_Problem details_: Quote the items word for word, starting at the line containing "This screenshot has height=548, width=1153." and ending at the line containing "pos(1023,449)".

_Data extract_:
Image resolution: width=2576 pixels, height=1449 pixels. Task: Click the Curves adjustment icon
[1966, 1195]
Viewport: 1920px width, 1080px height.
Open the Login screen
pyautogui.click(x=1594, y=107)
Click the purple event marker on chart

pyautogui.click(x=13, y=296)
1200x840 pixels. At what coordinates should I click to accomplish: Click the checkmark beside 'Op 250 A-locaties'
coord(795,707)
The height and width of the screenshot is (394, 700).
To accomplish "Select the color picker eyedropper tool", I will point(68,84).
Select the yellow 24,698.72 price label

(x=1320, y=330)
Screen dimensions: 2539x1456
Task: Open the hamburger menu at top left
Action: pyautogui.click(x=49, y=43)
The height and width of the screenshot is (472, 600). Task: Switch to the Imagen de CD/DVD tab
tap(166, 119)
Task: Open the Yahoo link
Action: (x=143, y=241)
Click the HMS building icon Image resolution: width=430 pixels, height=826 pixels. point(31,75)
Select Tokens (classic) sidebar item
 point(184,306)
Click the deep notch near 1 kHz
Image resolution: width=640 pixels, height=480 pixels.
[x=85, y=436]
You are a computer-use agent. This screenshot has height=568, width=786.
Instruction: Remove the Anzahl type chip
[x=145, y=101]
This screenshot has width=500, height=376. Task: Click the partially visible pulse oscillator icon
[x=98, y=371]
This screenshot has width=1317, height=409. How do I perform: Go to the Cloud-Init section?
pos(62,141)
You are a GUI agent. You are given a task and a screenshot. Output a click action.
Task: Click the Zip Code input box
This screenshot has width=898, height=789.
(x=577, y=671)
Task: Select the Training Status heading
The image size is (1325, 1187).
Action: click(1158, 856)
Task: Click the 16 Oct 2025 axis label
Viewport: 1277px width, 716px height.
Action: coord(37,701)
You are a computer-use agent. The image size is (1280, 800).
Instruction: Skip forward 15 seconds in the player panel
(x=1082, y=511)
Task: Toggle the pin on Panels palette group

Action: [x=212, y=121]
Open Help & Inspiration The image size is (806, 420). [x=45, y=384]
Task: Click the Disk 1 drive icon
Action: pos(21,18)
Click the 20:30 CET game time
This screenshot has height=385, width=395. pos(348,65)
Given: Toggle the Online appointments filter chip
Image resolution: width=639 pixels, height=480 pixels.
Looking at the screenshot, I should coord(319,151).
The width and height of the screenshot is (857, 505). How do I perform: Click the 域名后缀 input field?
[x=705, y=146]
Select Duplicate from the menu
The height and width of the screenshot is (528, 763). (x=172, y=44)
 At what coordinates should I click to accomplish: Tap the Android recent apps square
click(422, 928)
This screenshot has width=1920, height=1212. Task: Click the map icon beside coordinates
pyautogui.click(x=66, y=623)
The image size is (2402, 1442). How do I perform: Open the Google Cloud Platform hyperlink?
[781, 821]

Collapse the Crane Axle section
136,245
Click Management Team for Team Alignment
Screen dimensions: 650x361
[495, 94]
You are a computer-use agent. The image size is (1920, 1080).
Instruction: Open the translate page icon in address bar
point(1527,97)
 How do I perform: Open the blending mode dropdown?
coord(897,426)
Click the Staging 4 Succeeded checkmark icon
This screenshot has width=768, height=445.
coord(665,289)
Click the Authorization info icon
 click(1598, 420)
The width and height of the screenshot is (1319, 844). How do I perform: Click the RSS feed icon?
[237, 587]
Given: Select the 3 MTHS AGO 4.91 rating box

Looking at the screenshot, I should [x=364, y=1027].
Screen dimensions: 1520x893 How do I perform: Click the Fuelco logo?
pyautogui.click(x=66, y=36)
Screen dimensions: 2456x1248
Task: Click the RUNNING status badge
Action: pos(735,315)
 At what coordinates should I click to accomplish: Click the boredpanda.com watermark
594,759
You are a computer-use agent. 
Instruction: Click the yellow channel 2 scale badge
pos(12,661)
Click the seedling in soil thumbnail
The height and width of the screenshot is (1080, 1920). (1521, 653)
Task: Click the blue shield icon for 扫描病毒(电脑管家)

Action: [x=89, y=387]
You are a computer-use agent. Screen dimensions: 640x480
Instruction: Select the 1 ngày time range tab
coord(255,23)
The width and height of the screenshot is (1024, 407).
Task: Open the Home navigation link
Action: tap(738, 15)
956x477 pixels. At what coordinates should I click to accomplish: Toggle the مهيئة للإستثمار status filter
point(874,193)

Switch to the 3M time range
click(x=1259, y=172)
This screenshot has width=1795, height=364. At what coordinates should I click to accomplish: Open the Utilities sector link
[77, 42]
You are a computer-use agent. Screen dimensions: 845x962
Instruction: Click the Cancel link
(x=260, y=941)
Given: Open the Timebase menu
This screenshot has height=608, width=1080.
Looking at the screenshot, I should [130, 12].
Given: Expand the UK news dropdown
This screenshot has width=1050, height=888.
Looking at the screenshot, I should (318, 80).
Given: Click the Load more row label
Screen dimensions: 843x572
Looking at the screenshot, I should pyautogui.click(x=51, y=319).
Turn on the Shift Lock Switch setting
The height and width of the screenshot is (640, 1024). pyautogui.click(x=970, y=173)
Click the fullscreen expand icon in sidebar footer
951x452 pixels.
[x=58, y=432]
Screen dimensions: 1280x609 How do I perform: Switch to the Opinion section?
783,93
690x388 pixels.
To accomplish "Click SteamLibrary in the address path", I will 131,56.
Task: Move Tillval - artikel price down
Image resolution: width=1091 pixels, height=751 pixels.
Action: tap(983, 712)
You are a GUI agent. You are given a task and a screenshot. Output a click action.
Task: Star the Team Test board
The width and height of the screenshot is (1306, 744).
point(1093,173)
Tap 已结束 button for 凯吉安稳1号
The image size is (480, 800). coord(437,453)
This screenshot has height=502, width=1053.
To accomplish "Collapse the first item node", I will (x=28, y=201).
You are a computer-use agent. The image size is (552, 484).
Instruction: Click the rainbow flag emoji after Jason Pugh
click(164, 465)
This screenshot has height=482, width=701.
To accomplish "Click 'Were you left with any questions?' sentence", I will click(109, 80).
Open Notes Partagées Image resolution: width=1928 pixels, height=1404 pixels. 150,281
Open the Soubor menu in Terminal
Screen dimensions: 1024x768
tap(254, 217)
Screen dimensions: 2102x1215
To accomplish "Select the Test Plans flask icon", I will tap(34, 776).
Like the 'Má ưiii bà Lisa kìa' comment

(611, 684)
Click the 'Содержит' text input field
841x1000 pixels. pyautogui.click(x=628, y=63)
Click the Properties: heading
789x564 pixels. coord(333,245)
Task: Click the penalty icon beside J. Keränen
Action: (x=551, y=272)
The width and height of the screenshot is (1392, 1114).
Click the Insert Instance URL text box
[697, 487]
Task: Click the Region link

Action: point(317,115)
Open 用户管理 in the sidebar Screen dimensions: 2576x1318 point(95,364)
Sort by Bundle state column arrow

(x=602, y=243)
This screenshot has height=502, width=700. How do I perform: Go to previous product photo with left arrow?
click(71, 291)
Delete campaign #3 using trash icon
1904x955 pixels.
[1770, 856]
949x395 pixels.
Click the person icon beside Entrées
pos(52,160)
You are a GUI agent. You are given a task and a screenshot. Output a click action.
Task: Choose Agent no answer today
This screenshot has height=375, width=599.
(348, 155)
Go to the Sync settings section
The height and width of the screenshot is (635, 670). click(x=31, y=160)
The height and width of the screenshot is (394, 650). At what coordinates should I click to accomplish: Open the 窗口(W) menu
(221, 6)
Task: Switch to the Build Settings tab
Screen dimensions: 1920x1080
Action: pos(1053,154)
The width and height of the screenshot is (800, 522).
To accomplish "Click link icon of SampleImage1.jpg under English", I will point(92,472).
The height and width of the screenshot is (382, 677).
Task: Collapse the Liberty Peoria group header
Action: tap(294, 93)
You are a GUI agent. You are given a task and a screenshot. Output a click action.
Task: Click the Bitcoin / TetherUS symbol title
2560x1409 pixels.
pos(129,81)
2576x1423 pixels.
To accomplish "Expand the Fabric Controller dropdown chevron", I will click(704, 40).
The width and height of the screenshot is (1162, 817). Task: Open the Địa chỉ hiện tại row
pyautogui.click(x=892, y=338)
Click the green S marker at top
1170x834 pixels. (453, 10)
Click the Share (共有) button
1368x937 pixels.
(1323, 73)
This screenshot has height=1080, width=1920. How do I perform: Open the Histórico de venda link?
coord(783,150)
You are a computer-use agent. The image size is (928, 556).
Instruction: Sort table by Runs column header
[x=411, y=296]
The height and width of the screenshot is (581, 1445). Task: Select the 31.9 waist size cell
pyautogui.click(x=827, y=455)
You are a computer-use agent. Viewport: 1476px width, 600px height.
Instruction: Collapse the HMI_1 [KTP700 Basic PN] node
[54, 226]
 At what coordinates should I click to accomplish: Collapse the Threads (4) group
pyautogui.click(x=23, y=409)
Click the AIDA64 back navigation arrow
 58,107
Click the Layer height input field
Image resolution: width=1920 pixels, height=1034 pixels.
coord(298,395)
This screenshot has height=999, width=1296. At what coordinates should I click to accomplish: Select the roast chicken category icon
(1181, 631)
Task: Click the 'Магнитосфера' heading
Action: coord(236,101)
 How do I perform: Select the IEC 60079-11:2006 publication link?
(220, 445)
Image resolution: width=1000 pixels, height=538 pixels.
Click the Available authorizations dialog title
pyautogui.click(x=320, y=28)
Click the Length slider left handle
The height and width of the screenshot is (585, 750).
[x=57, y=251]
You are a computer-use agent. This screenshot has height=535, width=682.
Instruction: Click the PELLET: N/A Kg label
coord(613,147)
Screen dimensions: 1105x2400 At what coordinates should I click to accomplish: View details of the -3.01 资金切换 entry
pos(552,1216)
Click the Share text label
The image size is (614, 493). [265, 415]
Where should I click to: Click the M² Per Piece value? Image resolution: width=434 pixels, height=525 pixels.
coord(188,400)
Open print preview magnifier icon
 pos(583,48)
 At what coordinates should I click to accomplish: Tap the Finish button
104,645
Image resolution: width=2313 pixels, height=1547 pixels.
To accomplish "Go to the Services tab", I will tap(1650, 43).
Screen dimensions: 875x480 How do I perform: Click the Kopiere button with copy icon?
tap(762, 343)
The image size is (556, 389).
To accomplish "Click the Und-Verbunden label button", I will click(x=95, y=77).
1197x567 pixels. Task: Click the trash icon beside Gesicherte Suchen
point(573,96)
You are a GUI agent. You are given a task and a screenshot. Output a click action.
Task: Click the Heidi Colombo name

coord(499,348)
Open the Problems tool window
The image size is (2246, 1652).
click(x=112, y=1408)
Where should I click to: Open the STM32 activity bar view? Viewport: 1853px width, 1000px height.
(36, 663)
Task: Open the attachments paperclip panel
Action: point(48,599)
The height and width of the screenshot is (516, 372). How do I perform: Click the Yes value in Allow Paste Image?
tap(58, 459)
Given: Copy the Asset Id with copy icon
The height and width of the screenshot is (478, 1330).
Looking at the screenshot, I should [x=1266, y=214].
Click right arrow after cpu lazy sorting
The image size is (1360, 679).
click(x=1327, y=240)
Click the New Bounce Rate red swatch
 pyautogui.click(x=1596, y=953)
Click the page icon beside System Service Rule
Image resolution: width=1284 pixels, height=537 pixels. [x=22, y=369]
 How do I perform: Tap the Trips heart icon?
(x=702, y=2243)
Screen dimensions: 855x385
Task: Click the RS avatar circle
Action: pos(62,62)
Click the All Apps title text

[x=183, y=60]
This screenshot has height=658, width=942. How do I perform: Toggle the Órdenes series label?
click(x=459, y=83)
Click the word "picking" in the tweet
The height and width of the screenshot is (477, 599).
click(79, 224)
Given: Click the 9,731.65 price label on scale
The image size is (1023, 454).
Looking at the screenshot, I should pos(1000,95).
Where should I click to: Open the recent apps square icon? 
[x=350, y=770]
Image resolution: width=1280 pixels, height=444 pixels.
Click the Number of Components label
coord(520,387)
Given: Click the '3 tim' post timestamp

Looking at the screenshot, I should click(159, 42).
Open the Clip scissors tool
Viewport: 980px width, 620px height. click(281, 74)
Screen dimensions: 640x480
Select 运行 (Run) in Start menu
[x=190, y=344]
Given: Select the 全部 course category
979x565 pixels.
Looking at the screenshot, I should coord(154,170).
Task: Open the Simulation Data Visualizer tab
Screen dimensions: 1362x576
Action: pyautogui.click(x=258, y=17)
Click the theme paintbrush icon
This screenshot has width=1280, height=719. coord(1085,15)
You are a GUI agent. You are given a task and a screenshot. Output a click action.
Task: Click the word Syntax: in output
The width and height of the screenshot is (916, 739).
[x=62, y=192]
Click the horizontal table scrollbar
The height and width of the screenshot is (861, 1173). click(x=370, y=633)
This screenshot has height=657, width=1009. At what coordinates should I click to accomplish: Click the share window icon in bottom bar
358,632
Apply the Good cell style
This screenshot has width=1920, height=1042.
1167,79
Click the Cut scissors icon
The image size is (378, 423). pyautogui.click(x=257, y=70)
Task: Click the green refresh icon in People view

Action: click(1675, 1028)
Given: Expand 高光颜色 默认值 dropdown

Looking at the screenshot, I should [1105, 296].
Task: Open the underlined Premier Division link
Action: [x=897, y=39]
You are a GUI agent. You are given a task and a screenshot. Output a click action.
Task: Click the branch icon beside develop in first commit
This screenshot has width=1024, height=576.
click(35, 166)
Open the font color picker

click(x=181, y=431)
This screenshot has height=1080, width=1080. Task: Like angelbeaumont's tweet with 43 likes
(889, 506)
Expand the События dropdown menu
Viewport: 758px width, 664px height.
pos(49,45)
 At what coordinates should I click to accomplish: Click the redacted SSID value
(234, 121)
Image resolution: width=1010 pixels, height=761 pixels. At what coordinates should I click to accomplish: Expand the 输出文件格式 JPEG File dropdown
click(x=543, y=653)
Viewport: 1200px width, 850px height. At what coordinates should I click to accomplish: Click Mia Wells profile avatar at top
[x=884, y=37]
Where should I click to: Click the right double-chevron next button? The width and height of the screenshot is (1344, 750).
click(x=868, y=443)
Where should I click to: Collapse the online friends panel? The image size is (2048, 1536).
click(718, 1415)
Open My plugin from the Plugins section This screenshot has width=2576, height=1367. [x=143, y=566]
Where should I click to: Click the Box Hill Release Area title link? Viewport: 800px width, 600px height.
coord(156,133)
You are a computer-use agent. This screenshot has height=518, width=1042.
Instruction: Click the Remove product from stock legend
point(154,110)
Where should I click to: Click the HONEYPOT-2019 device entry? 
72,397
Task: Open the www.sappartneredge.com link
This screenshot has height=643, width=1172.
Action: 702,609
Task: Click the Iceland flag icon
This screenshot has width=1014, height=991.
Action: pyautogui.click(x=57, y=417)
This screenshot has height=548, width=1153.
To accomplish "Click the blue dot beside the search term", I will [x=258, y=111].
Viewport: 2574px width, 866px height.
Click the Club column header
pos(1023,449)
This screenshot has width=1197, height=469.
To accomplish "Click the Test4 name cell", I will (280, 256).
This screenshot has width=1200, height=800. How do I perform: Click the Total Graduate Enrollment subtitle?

_Task result_:
This screenshot has height=548, width=1153.
To accomplish "Click the blue dot beside the search term", I will [x=258, y=111].
Viewport: 2574px width, 866px height.
Click the Club column header
pos(1023,449)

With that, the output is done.